Required actions

The Letter requires:

1. all firms to discuss the Letter with their Board, and to reflect on the supervisory findings called out;
2. that any areas requiring improvement that directly relate to the firm are actioned;
3. that all firms take proactive measures to ensure robust and appropriate governance and control arrangements are in place;
4. that all firms obtain an external audit of their safeguarding framework and submit this to the CBI by 31 July 2023 (see further details below under ‘CBI expectations, Safeguarding’).

CBI expectations

Safeguarding

The CBI has observed deficiencies in firms’ safeguarding frameworks, and notes that numerous firms submitted attestations regarding their safeguarding arrangements in response to its December 2021 Dear CEO Letter and then subsequently identified deficiencies.

The CBI expects firms to:

• Have robust, Board approved, safeguarding risk management frameworks in place which ensure that relevant users’ funds are appropriately identified, managed and protected on an ongoing basis.
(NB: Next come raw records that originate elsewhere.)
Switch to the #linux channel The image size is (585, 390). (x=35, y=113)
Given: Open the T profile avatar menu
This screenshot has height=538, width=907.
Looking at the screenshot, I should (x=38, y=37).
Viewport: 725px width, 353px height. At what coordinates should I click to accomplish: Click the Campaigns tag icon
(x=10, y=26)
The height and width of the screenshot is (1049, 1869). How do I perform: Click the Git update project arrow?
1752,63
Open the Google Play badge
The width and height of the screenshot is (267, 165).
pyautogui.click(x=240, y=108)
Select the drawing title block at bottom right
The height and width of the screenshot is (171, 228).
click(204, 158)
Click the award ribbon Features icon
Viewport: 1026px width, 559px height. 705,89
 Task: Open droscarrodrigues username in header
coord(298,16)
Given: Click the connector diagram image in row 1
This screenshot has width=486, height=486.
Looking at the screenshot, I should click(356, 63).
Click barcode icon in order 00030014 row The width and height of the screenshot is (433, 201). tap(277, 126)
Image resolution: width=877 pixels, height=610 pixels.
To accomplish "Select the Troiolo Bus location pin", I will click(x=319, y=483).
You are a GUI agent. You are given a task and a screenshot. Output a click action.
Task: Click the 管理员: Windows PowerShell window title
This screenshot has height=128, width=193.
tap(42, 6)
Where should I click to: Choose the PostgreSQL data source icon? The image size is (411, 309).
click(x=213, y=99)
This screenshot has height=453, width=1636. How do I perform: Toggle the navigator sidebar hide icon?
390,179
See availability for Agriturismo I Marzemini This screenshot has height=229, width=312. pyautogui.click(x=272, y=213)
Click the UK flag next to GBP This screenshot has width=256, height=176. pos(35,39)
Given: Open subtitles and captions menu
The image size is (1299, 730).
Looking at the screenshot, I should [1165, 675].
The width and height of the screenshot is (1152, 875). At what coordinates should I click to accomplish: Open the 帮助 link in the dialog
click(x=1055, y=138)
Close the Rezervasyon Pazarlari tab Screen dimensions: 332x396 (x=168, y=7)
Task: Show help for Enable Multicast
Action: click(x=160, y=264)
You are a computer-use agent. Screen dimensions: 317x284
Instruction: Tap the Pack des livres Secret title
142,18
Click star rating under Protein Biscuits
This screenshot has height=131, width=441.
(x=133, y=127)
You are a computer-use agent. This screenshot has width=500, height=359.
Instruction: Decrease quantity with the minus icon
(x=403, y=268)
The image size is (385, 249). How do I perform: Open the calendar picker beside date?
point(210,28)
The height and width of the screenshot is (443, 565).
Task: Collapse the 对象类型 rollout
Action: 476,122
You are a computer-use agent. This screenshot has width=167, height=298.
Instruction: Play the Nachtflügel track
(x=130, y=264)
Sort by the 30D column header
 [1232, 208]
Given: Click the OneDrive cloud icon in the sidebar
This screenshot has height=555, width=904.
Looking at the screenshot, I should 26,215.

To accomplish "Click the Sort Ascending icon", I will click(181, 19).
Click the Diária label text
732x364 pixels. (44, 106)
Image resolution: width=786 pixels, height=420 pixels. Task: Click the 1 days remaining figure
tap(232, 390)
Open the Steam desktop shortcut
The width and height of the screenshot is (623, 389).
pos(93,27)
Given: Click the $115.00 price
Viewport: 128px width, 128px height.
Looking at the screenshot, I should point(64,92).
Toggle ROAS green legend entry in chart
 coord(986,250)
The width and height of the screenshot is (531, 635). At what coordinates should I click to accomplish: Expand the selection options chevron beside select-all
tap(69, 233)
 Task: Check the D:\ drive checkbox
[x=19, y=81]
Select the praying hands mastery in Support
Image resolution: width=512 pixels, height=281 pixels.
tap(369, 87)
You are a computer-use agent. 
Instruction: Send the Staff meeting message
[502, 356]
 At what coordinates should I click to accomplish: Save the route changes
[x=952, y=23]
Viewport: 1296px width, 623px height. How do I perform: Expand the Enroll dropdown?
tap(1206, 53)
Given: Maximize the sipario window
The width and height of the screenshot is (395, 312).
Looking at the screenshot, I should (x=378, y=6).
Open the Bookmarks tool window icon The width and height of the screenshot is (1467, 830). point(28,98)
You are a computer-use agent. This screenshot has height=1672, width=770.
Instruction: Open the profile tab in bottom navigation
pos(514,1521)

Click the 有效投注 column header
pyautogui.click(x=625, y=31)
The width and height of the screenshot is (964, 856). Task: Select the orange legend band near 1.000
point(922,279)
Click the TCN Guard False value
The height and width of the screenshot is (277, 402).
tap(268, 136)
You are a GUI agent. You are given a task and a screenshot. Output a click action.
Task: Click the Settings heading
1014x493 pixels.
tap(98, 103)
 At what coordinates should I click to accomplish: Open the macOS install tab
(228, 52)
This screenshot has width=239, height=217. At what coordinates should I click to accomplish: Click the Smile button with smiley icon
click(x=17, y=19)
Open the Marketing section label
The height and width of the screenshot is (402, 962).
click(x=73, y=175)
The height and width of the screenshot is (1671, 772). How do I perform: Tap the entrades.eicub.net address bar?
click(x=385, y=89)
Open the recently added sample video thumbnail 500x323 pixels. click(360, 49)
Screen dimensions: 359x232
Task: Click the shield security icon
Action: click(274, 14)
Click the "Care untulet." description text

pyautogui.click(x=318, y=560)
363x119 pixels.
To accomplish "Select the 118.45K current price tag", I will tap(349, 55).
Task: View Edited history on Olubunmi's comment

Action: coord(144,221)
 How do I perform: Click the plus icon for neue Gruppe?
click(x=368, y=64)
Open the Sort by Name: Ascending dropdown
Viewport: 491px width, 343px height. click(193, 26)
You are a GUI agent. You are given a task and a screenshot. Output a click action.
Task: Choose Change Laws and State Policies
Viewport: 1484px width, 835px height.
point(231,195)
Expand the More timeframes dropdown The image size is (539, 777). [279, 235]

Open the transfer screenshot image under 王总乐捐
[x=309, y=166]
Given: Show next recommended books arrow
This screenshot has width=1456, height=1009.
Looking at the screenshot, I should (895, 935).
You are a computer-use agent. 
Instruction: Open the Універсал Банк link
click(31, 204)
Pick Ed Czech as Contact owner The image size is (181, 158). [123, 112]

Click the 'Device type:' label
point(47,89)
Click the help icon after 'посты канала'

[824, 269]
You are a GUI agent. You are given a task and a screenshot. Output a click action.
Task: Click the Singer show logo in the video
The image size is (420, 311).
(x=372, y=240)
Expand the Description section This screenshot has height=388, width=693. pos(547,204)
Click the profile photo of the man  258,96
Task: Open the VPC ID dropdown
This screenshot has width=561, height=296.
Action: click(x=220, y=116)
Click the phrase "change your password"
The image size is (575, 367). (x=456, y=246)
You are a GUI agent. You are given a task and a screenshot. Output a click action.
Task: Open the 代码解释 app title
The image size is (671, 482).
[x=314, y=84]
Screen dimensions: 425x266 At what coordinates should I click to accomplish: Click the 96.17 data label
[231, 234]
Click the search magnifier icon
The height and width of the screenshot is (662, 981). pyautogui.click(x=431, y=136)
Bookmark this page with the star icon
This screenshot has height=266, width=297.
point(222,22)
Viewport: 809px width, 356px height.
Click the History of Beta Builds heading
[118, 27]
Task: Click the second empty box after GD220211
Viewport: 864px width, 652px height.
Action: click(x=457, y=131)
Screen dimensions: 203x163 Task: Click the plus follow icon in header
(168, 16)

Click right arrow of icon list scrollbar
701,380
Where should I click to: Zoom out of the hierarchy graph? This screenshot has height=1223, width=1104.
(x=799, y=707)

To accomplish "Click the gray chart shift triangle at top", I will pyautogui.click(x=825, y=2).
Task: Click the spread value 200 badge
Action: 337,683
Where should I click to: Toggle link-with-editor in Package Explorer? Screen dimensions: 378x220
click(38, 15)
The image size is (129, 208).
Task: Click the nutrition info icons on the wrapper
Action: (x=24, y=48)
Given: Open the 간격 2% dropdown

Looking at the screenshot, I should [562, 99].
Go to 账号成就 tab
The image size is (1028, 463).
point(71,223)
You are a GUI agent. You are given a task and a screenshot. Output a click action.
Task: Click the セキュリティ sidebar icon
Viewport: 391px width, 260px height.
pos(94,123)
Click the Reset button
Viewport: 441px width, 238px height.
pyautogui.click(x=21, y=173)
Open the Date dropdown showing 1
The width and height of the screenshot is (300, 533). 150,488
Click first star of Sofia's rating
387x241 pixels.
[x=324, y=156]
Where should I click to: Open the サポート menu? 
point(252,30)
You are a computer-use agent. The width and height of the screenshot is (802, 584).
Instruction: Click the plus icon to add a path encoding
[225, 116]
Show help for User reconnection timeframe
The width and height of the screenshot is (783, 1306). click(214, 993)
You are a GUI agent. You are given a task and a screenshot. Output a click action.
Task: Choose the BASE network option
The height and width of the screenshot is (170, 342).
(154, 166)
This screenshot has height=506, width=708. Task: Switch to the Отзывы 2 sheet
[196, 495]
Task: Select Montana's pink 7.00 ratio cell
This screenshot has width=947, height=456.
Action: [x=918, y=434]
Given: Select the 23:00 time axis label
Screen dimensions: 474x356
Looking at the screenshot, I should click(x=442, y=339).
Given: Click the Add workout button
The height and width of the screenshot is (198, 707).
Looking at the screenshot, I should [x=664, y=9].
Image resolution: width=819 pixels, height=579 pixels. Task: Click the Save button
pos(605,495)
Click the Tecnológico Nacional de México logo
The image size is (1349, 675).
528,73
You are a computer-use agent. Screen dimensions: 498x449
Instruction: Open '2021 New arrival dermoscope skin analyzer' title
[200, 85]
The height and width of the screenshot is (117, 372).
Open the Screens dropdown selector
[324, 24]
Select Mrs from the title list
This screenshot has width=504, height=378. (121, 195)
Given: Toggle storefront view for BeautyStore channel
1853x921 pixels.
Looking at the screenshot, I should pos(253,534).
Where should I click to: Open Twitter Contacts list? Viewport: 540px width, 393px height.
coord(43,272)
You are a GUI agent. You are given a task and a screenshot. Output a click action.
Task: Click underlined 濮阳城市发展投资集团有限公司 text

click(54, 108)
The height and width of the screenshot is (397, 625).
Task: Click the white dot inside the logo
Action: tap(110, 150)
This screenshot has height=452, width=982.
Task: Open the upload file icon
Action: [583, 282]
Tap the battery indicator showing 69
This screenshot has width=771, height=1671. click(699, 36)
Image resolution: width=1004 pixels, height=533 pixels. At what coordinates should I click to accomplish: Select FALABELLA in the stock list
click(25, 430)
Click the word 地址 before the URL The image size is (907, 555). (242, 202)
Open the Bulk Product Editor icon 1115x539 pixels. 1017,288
This includes the clear segregation, designation and reconciliation of users’ funds held on behalf of customers.
• Be proactive in ensuring that the design and operating effectiveness of the firm’s safeguarding frameworks is tested on an ongoing basis.
• Notify the CBI immediately of any safeguarding issues identified.
• Take mitigating and corrective measures immediately to ensure that users’ funds are safeguarded where, in exceptional circumstances, issues are identified.
• Investigate and remediate on a timely basis the underlying root cause of the safeguarding issue(s).

All PIs and EMIs are required to engage an appropriately skilled and qualified external auditor to review their compliance with the safeguarding requirements under the European Union (Payment Services) Regulations 2011 (PSRs) or the European Communities (Electronic Money) Regulations 2011 (EMRs) (PSRs/EMRs). The external auditor should provide an opinion confirming whether the firm has maintained adequate organisational arrangements to enable it to meet the safeguarding provisions of the PSRs/EMRs on an ongoing basis, with the specific areas, at a minimum, that should be subject to review and assurance by the auditor outlined in Appendix 2 of the Letter. The audit opinion and the Board response to the outcome of the audit should be submitted to the CBI by 31 July 2023.

Governance, risk management, conduct and culture

The CBI expects firms to consider their governance, risk management and internal control frameworks, in addition to the composition (both number and skills) of their Board and management team, to ensure they are sufficient to run their business from Ireland.

Business model, strategy and financial resilience

The CBI expects firms to have Board-approved business strategies in place supported by robust financial projections. Firms must understand and meet their capital requirements at all times. This is particularly important given the aforementioned uncertain and complex macroeconomic environment. Strong internal controls must be in place, that are subject to regular testing, to ensure the accuracy and integrity of data used by the firm for regulatory reporting purposes, and for strategic and financial planning.

Operational resilience and outsourcing

The CBI expects Boards and senior management of PIs and EMIs to review and adopt appropriate measures to strengthen and improve their operational resilience frameworks in line with the CBI Outsourcing and Operational Resilience Guidance. Given the importance of operational continuity and resilience for the stability of the system and for consumers, businesses and the wider economy, the CBI will continue to challenge how firms are ensuring that risk and control frameworks are operating effectively and are prepared for unforeseen operational disruptions.

Anti-money laundering and countering the financing of terrorism

• Risk-based approach – AML/CFT controls should be risk sensitive and tailored to the risks identified as part of the ML/TF risk assessment carried out by the firm. For example, transaction monitoring controls should be configured to detect where the ML/TF risks identified as part of the ML/TF risk assessment are materialising.
• Distribution channels – The CBI expects firms to exercise adequate oversight of agents and distributors with an appropriate level of ongoing assurance conducted. Firms must undertake appropriate assessment of their agents and distributors that undertake activities on their behalf. The outcome of any testing carried out as part of the oversight of these arrangements should be included in management information prepared for the Board and senior management. It is important that firms recognise that the responsibility for carrying out customer risk assessments and CDD on the end user of the products and services ultimately rests with firms, even where such tasks are being performed by agents and distributors.
• E-money derogation and Simplified Due Diligence (SDD) – The CBI expects that SDD is carried out only where appropriate to do so and where the firm has carried out a risk assessment of each individual relationship, and to do so is justified on the basis of the lower level of risk presente

Next steps

As set out above, the CBI’s Letter requires a number of actions by payments and e-money firms. These include obtaining an external audit of their safeguarding framework, to be submitted to the CBI by 31 July 2023.